Chinese leader ends meeting of emerging nations with appeal to step up efforts to achieve a more open and fairer economic order. China called for more support for free trade and a more open global economy as it wrapped up a summit of the world’s leading emerging market economies yesterday.
BRICS is the acronym for an association of five major emerging national economies: Brazil, Russia, India, China and South Africa. Originally the first four were grouped as "BRIC" (or "the BRICs"), before the induction of South Africa in 2010.

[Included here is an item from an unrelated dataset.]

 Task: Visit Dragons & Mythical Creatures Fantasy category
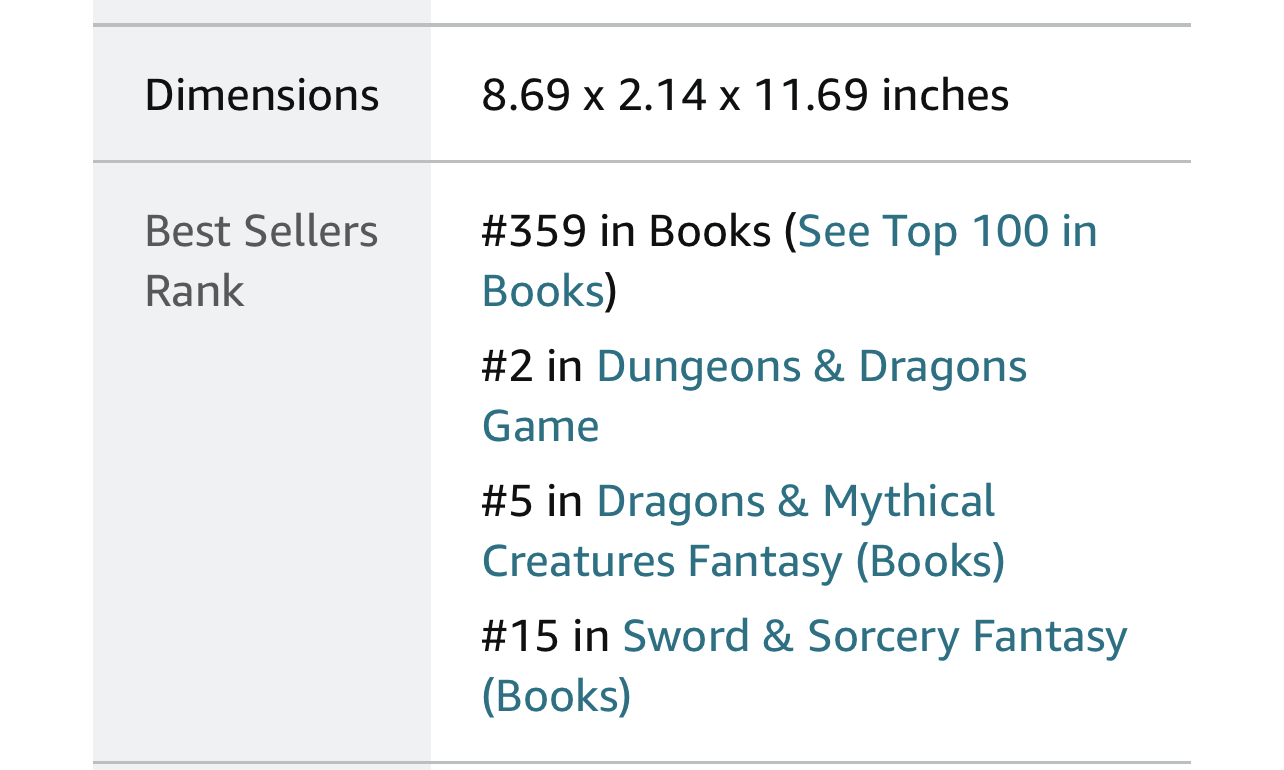pos(743,531)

The BRICS members are all leading developing or newly industrialized countries, but they are distinguished by their large, sometimes fast-growing economies and significant influence on regional affairs; all five are G-20 members. Since 2009, the BRICS nations have met annually at formal summits.

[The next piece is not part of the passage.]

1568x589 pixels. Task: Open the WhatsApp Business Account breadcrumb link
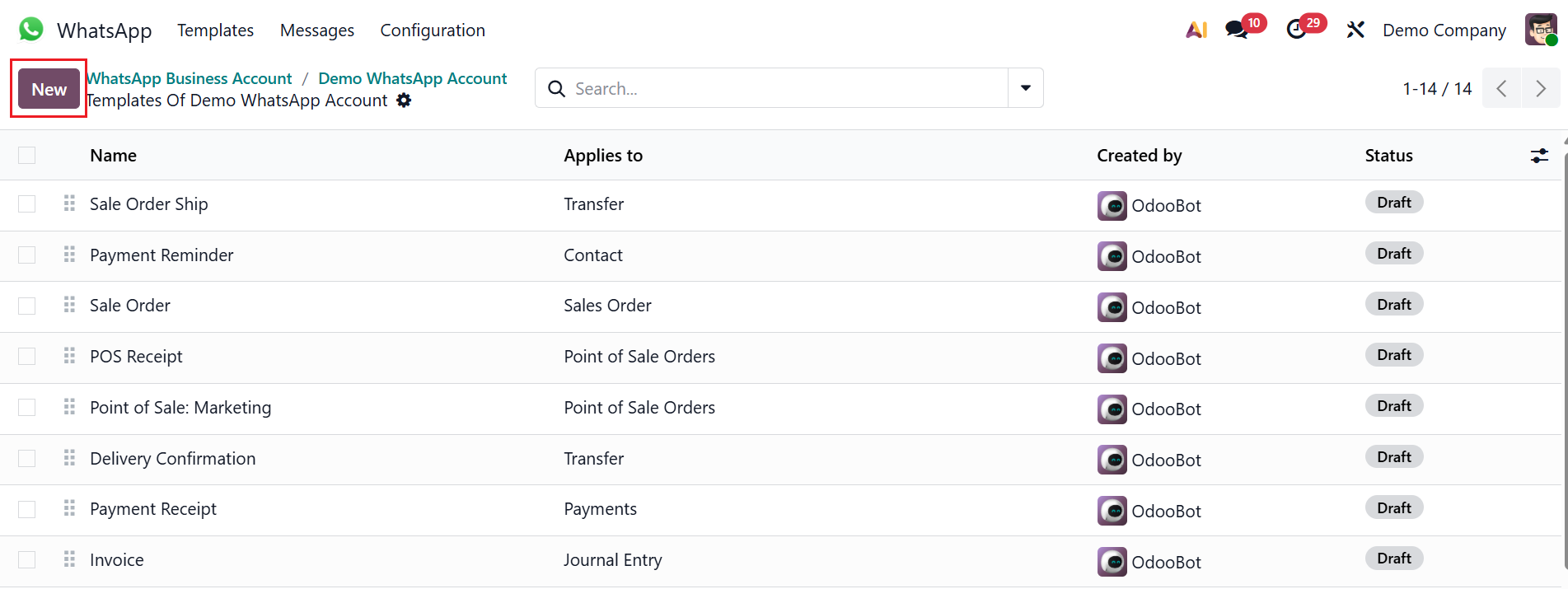coord(190,78)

Addressing a summit for the BRICS nations which also include Brazil, Russia, India and South Africa on Tuesday in Xiamen, President Xi Jinping said, “emerging markets and developing countries would be the major engine for driving global growth but were confronted with more complicated and severe external situations.”
He pledged US$500 million to help developing countries deal with challenges such as famine, refugees, climate change and public health.
“The economic downward risks and uncertainties are on the rise, multinational trade talks are facing setbacks, the implementation of the Paris Agreement is facing difficulties,” he said.
US President Donald Trump recently withdrew America from the Paris Agreement to combat global warming.
Xi did not name any countries, but said “some nations were less willing to take part in global cooperation, adding that their increasing focus on their own internal affairs had a knock-on effect on.
He told leaders from BRICS members and five countries invited as guests – Mexico, Egypt, Thailand, Guinea and Tajikistan – that they should build an open economy and oppose protectionism and rebalance globalisation to make it more sustainable.
Xi Jinping’s main focus is on globalisation. On 17 January 2017, he launched a robust defence of globalisation and free trade. “The problems troubling the world are not caused by globalisation,” Xi Jinping said in an address at the World Economic Forum in Davos. “They are not the inevitable outcome of globalisation.” Even during his speech at the opening of OBOR on May 15, Xi urged countries across the globe to join hands with him in pursuit of globalization.
Our assessment is that President Xi is encouraging BRIC countries to continue globalisation and free trade. Developed economies like the US needs significant amount of money to prop up their infrastructure, hence will not be able to lend it to emerging countries like India. China wants to fill this gap and become both a lender and aggregator for world trade. We believe that the Mr Xi is positioning himself as the leader of the new world order.